Your instructions: In this exercise, return the whole listing exactly, excluding any images.

Provided data:
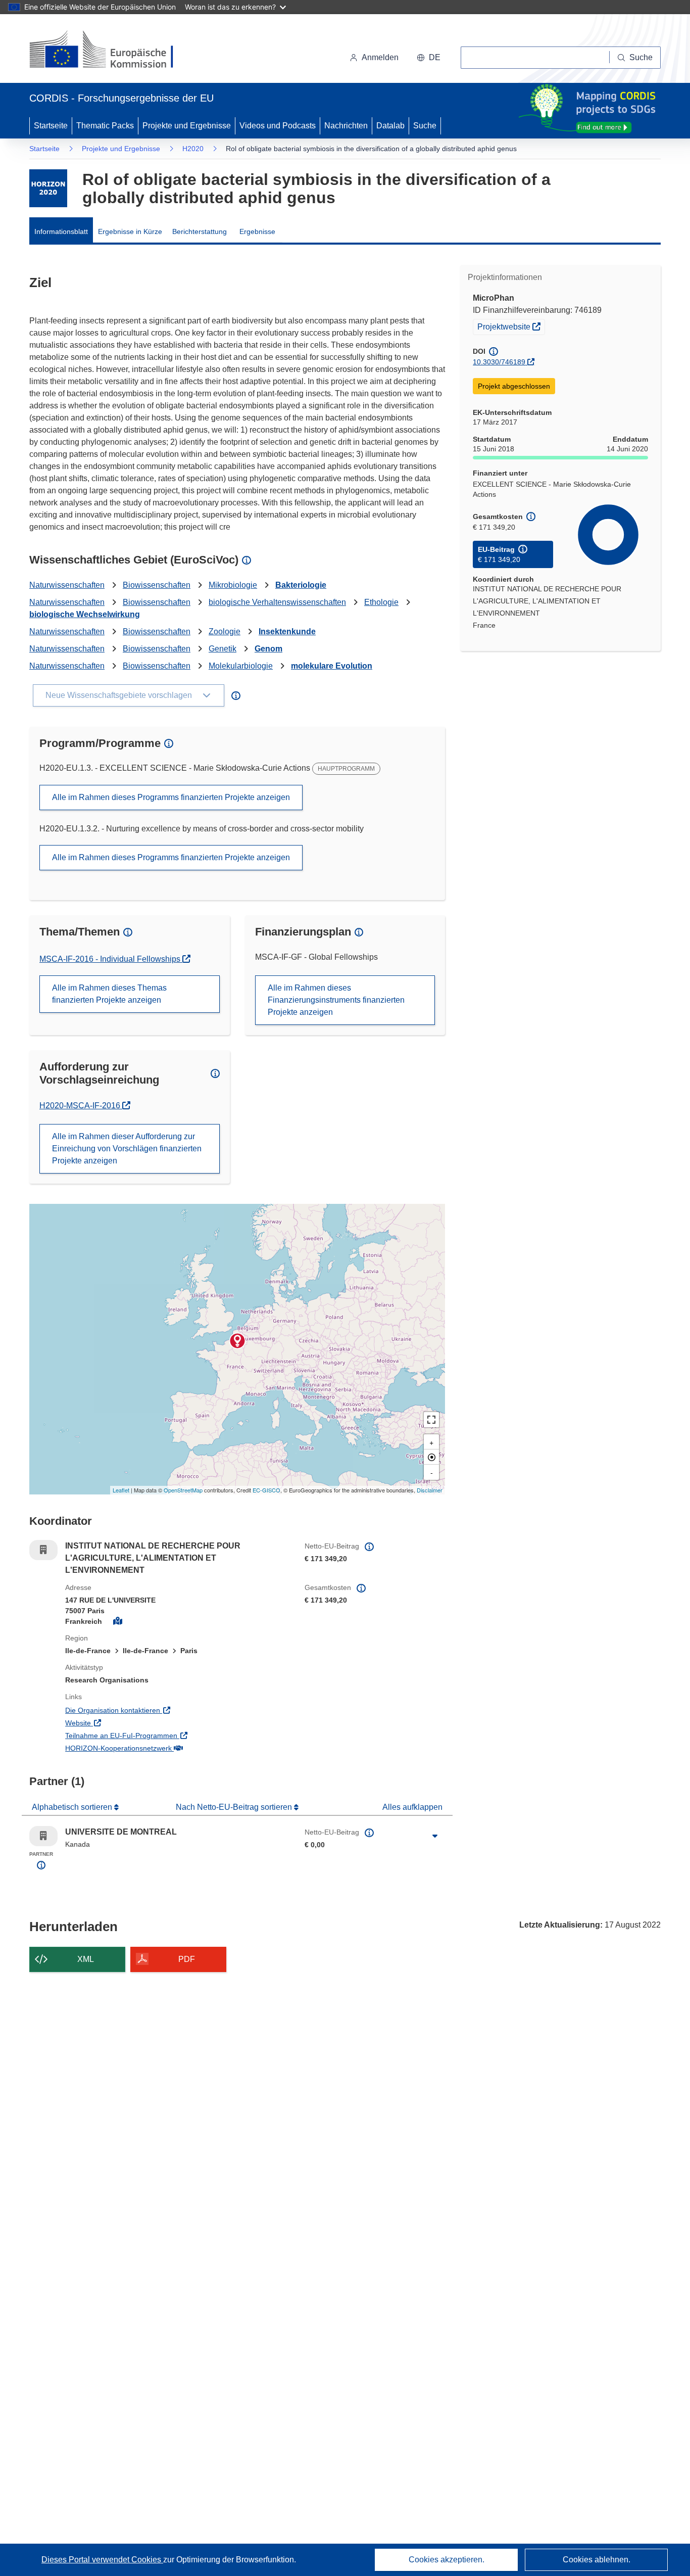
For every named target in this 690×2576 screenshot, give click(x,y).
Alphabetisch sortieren (73, 1807)
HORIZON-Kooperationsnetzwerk (160, 1748)
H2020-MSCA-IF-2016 (83, 1105)
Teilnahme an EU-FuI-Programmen (163, 1735)
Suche (424, 125)
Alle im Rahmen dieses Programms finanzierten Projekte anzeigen (171, 797)
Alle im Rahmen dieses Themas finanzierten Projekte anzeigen (109, 993)
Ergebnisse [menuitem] (257, 231)
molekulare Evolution (331, 666)
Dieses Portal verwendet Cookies (102, 2559)
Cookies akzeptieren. (446, 2559)
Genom (268, 648)
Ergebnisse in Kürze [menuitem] (130, 231)
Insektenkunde (287, 631)
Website (119, 1722)
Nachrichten (346, 125)
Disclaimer (429, 1490)
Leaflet (121, 1490)
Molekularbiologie (241, 666)
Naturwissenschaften (67, 585)
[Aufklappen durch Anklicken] (435, 1836)
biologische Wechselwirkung (84, 614)
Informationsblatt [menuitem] (61, 231)
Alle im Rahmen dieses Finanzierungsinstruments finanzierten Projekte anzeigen (336, 999)
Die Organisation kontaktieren (154, 1710)
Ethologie (381, 602)
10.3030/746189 (499, 362)
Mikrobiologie (233, 585)
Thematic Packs (105, 125)
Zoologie (224, 631)
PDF (186, 1959)
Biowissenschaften (156, 585)
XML (85, 1959)
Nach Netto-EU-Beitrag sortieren (235, 1807)
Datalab (390, 125)
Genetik (222, 648)
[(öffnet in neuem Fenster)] (110, 50)
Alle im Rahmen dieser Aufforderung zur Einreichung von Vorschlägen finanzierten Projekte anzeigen (127, 1148)
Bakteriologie (300, 585)
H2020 (193, 149)
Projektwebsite (511, 326)
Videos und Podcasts (277, 125)
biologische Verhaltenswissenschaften (277, 602)
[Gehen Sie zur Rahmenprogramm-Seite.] (48, 188)
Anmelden (380, 57)
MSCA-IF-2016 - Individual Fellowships (110, 959)
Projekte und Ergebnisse (186, 125)
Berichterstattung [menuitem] (199, 231)
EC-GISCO (266, 1490)
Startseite (51, 125)
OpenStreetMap (183, 1490)
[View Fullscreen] (431, 1419)
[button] (429, 57)
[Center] (431, 1457)
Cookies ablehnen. (596, 2559)
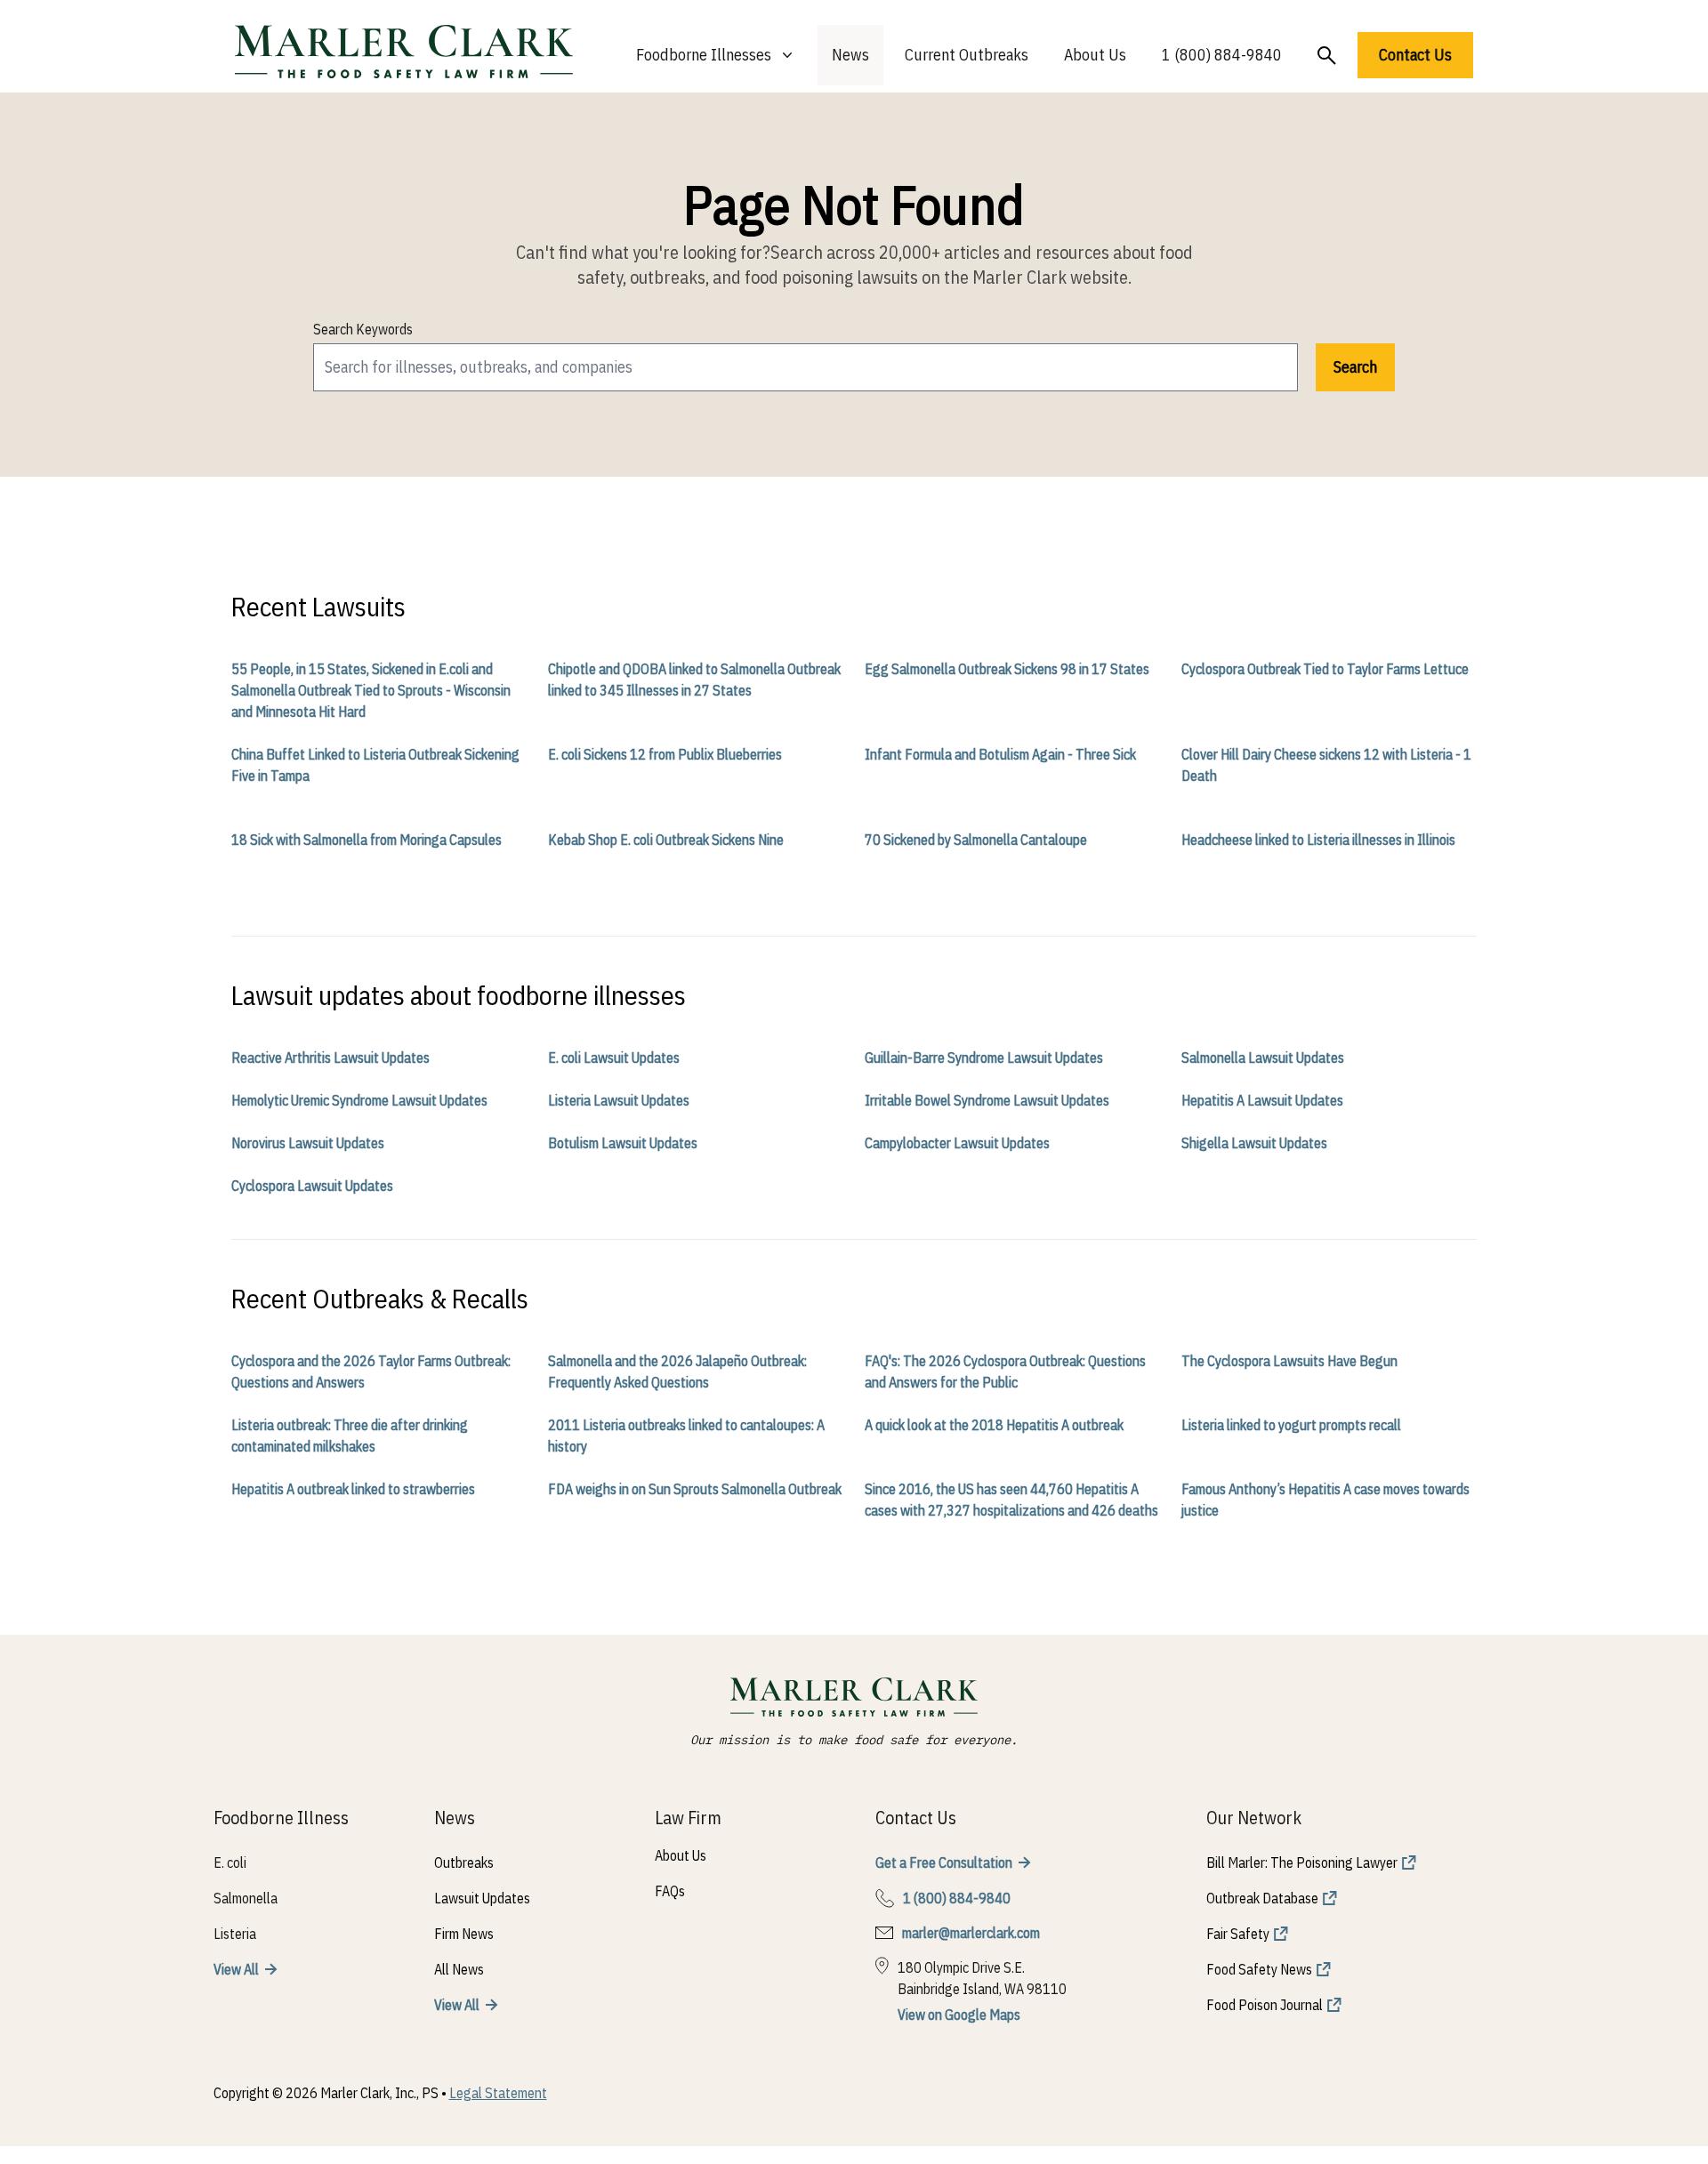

Task answer:
For every named target in this 690×2576 screenshot, give click(x,y).
Alphabetisch sortieren (73, 1807)
HORIZON-Kooperationsnetzwerk (160, 1748)
H2020-MSCA-IF-2016 (83, 1105)
Teilnahme an EU-FuI-Programmen (163, 1735)
Suche (424, 125)
Alle im Rahmen dieses Programms finanzierten Projekte anzeigen (171, 797)
Alle im Rahmen dieses Themas finanzierten Projekte anzeigen (109, 993)
Ergebnisse [menuitem] (257, 231)
molekulare Evolution (331, 666)
Dieses Portal verwendet Cookies (102, 2559)
Cookies akzeptieren. (446, 2559)
Genom (268, 648)
Ergebnisse in Kürze [menuitem] (130, 231)
Insektenkunde (287, 631)
Website (119, 1722)
Nachrichten (346, 125)
Disclaimer (429, 1490)
Leaflet (121, 1490)
Molekularbiologie (241, 666)
Naturwissenschaften (67, 585)
[Aufklappen durch Anklicken] (435, 1836)
biologische Wechselwirkung (84, 614)
Informationsblatt [menuitem] (61, 231)
Alle im Rahmen dieses Finanzierungsinstruments finanzierten Projekte anzeigen (336, 999)
Die Organisation kontaktieren (154, 1710)
Ethologie (381, 602)
10.3030/746189 (499, 362)
Mikrobiologie (233, 585)
Thematic Packs (105, 125)
Zoologie (224, 631)
PDF (186, 1959)
Biowissenschaften (156, 585)
XML (85, 1959)
Nach Netto-EU-Beitrag sortieren (235, 1807)
Datalab (390, 125)
Genetik (222, 648)
[(öffnet in neuem Fenster)] (110, 50)
Alle im Rahmen dieser Aufforderung zur Einreichung von Vorschlägen finanzierten Projekte anzeigen (127, 1148)
Bakteriologie (300, 585)
H2020 (193, 149)
Projektwebsite (511, 326)
Videos und Podcasts (277, 125)
biologische Verhaltenswissenschaften (277, 602)
[Gehen Sie zur Rahmenprogramm-Seite.] (48, 188)
Anmelden (380, 57)
MSCA-IF-2016 - Individual Fellowships (110, 959)
Projekte und Ergebnisse (186, 125)
Berichterstattung [menuitem] (199, 231)
EC-GISCO (266, 1490)
Startseite (51, 125)
OpenStreetMap (183, 1490)
[View Fullscreen] (431, 1419)
[button] (429, 57)
[Center] (431, 1457)
Cookies ablehnen. (596, 2559)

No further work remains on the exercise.